For many of our clients who have lived in Australia for the majority of their lives, it is hard to imagine a situation where this could change, and for them to imagine themselves as anything other than Australian, as in the recently reported case of Edward McHugh.

The answer to this question is quite shocking. Since the amendments to the Migration Act 1958 (“the Act”), passed in December 2014, there has been an alarming increase in the number of visa cancellations, in the order of 1400%.

The Department of Home Affairs’ powers to cancel visas are extremely broad. Cancellations under Section 116(1)(e) of the Act, on the basis that the visa holder’s continued presence in Australia is a threat to a segment of the community or good public order, are becoming more and more common, and enable the Department to cancel visas before a finding of criminal guilt is even determined.

Meaning that you could have your visa cancelled before even being found guilty of the offence you are being charged with, and even if you are acquitted at trial, an application for merits review before the Administrative Appeals Tribunal (AAT) is required to reverse the consequential visa cancellation.

This is in addition to the powers under Section 501 of the Act to automatically cancel visas upon the finding of criminal guilt, where you are sentenced to a period of imprisonment of a period of 12 months or more, and which may come with a lifetime ban from re-entering Australia.
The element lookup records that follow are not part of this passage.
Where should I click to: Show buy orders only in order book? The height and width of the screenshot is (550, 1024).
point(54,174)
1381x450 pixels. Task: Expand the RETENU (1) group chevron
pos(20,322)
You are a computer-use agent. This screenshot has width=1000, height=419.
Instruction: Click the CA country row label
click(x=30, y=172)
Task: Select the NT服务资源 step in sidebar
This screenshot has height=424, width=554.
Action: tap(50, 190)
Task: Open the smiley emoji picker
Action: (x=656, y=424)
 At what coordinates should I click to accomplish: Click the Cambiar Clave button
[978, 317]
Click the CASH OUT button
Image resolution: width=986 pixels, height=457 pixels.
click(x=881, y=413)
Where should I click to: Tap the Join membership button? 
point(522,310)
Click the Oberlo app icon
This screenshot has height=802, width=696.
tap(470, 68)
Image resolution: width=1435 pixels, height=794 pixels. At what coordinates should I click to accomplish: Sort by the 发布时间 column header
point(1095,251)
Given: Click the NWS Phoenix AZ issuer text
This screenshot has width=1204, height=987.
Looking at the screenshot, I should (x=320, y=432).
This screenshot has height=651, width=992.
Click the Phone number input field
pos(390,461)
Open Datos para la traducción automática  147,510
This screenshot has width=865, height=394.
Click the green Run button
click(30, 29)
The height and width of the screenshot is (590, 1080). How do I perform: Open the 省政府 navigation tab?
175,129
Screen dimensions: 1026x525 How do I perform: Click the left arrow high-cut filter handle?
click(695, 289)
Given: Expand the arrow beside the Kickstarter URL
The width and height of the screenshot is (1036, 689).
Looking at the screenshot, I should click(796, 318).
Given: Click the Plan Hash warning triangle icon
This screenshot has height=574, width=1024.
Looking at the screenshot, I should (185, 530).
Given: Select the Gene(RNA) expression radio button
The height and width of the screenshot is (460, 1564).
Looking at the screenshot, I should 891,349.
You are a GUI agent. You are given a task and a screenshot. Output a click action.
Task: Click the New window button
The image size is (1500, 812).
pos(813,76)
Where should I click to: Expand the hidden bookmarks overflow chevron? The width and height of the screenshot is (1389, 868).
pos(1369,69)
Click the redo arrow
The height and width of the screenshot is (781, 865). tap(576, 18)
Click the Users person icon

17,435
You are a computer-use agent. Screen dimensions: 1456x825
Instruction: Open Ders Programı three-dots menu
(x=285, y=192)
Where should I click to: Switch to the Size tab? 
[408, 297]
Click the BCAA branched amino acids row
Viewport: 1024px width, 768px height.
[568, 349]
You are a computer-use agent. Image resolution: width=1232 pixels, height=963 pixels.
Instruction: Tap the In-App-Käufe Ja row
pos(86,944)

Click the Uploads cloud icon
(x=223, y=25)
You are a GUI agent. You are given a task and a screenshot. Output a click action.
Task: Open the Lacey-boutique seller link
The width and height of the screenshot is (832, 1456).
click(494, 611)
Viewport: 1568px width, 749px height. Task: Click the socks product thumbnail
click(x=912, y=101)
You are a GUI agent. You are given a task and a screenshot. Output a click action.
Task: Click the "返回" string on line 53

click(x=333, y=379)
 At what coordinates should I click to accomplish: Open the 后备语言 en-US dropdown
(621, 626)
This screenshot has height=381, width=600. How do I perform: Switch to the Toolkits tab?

This ground has been used to cancel the visas of over 1,000 New Zealand citizens over the last two years.

To ensure that a heavy price is not paid for what can often be “one mistake”, a grant of Australian Citizenship is the best safeguard you can obtain to make sure you are not deported from the place where you have expended so much energy to make your home.

Am I Eligible for Australian Citizenship?

The eligibility requirements are fairly straightforward:

  • Satisfy the residency requirement: Be present in Australia for at least 4 years prior to the application, and present as a Permanent Resident for at least 12 months prior to the application.
  • Satisfy the “Character Test”: In order to be successful, you must demonstrate that you have obeyed the laws of Australia over your residence, and that you possess the moral qualities that the Australian community would expect of those wanting to become citizens.
  • Permanent Residency: This is the most challenging aspect for someone to wanting to become an Australian Citizen to overcome. for this, you must either –
    • Hold a Residence visa, allowing you to remain in Australia indefinitely; or
    • In the case of New Zealand Citizens, be present in Australia on, or prior to 26 February 2001.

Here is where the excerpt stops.